Courts Deliver Setbacks To Biden Administration Immigration Agenda

WASHINGTON – While the Biden administration focuses on the Afghanistan evacuation crisis, serious problems fester at the U.S.-Mexico border with increasing numbers of unaccompanied children and two important court rulings complicating the administration’s efforts to implement its immigration policies.

The most recent border numbers show that in July authorities encountered an “unprecedented number of migrants” at the southern border. There were about 212,672 encounters, among them 154,288 who were first-time crossers. The data included nearly 19,000 unaccompanied children — an increase of 24% over June.

Most migrants detained at the border are expelled under Title 42 — a guideline put in place during the Trump administration that gives border officials authority to expel migrants who illegally crossed into the country during the coronavirus pandemic.

‘Remain in Mexico’ Ruling

On Thursday, the U.S. Fifth Circuit Court of Appeals denied the Biden administration’s attempt to halt a Texas judge’s ruling demanding the government resume a controversial Trump-era border policy known as Migrant Protection Policy (MPP) — the so-called “remain in Mexico” measure.

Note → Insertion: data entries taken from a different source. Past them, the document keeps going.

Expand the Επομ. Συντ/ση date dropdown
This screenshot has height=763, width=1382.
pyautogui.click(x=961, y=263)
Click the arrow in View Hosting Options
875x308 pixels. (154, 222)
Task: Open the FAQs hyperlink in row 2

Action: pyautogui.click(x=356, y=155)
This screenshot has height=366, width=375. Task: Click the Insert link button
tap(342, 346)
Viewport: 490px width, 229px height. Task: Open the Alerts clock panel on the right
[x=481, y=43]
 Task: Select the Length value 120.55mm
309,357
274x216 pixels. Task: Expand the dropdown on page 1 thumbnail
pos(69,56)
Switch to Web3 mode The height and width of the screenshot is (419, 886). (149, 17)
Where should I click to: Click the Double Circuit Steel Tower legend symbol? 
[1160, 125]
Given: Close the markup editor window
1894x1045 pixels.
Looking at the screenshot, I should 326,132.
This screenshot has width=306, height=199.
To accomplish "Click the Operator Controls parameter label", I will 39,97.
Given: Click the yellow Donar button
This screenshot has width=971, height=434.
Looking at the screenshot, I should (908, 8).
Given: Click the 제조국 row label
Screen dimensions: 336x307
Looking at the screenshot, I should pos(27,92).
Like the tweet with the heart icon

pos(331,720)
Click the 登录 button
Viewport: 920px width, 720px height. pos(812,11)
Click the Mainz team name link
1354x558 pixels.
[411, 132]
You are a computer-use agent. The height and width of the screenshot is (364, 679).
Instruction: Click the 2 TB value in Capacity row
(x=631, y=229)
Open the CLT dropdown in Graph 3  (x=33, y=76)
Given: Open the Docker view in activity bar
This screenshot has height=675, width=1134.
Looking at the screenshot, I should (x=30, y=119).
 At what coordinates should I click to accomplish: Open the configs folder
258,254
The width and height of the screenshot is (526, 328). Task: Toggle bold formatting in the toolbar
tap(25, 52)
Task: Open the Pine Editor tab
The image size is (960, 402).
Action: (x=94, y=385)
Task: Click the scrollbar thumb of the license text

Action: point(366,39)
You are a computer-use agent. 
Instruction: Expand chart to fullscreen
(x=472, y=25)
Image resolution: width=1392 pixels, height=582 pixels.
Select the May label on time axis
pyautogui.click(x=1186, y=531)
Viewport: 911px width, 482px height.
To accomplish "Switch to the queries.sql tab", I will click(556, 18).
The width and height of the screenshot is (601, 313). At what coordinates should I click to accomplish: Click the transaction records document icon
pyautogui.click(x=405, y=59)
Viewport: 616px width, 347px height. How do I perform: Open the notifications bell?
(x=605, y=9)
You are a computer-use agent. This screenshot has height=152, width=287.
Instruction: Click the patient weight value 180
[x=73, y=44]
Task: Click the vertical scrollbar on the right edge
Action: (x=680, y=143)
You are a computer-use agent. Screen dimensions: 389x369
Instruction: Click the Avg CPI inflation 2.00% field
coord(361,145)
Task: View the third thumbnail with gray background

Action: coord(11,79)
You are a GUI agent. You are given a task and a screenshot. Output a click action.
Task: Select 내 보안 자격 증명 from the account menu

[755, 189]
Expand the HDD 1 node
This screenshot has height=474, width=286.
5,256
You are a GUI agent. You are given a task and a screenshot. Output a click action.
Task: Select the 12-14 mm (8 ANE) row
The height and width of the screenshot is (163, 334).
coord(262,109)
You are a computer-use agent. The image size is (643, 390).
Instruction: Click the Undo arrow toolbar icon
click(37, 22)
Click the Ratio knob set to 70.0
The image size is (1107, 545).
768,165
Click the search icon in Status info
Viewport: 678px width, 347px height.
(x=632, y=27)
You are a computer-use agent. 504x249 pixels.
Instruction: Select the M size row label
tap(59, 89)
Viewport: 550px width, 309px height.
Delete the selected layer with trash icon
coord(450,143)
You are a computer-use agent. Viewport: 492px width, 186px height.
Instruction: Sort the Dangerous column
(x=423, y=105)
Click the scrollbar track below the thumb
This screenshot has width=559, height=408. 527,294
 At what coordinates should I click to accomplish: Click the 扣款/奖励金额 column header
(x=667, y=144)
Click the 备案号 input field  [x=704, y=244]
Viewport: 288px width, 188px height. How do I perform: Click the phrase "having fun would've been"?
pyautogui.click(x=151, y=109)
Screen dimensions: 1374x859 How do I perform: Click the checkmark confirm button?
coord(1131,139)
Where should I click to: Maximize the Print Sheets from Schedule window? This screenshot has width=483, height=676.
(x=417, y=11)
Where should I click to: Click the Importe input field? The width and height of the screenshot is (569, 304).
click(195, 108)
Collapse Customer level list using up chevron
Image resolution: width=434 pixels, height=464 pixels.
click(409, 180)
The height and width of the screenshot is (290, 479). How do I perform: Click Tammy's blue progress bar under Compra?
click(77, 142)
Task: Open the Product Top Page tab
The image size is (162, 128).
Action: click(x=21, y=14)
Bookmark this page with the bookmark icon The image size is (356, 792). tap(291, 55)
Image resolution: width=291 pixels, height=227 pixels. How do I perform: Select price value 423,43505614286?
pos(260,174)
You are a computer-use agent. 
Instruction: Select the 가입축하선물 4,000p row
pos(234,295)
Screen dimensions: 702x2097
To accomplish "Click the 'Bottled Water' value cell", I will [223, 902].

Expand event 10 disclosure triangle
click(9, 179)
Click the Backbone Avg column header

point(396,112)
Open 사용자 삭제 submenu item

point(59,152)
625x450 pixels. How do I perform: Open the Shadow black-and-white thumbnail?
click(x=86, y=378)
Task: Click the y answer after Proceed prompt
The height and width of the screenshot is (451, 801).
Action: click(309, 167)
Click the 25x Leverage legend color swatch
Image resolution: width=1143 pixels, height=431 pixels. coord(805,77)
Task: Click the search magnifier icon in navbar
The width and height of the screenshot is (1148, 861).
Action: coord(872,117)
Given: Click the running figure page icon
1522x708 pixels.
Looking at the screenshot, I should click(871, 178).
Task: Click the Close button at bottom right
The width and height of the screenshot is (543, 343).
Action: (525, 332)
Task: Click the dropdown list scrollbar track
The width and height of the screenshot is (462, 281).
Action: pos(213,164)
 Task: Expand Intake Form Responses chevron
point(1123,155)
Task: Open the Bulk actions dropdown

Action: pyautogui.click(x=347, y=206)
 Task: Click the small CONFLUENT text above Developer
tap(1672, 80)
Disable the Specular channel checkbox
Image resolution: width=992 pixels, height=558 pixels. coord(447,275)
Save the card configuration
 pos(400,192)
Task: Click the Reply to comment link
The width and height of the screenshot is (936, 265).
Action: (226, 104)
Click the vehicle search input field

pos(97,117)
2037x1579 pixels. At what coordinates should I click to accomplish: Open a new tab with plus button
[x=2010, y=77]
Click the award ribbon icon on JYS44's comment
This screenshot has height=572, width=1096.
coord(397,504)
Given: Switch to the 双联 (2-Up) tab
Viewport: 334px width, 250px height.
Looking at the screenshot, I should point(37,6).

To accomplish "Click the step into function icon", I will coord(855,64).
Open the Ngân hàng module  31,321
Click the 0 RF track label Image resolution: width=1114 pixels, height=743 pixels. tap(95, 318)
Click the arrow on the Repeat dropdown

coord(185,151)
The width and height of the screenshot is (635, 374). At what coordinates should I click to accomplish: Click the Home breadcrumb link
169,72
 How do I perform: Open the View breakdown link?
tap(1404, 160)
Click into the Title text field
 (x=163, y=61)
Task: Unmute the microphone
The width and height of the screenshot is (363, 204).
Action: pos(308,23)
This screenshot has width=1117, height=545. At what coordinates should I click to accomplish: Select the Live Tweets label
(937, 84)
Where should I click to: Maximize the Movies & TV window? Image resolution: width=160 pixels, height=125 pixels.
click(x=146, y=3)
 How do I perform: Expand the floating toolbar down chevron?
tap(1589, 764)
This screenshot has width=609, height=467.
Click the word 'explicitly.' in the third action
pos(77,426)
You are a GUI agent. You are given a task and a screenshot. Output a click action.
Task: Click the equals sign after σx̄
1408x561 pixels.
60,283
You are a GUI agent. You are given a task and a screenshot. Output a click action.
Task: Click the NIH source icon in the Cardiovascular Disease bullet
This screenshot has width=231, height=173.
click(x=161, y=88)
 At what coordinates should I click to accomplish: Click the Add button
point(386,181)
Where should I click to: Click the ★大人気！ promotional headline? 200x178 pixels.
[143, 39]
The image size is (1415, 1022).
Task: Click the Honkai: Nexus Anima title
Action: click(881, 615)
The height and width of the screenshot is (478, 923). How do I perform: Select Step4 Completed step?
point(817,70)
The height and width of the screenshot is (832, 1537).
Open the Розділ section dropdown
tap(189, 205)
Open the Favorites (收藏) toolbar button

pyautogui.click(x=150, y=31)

Former President Donald Trump’s White House announced the directive in 2019, which gave border patrol agents power to send non-Mexican asylum-seekers to Mexico, where they had to wait for their asylum cases to be reviewed and processed by U.S. immigration courts, rather than allowing them to stay in the U.S.

Human rights activists said an estimated 68,000 migrants were sent back to Mexico under the policy and were often assaulted, kidnapped and extorted. Fewer than 2% won their cases in U.S. immigration courts.

The Biden administration deemed the directive excessively harsh and ended the program earlier this year. But Texas and Missouri sued the government in April arguing that ending MPP led to a significant increase in migrants at the southern border that added to the states’ costs of dealing with migrants.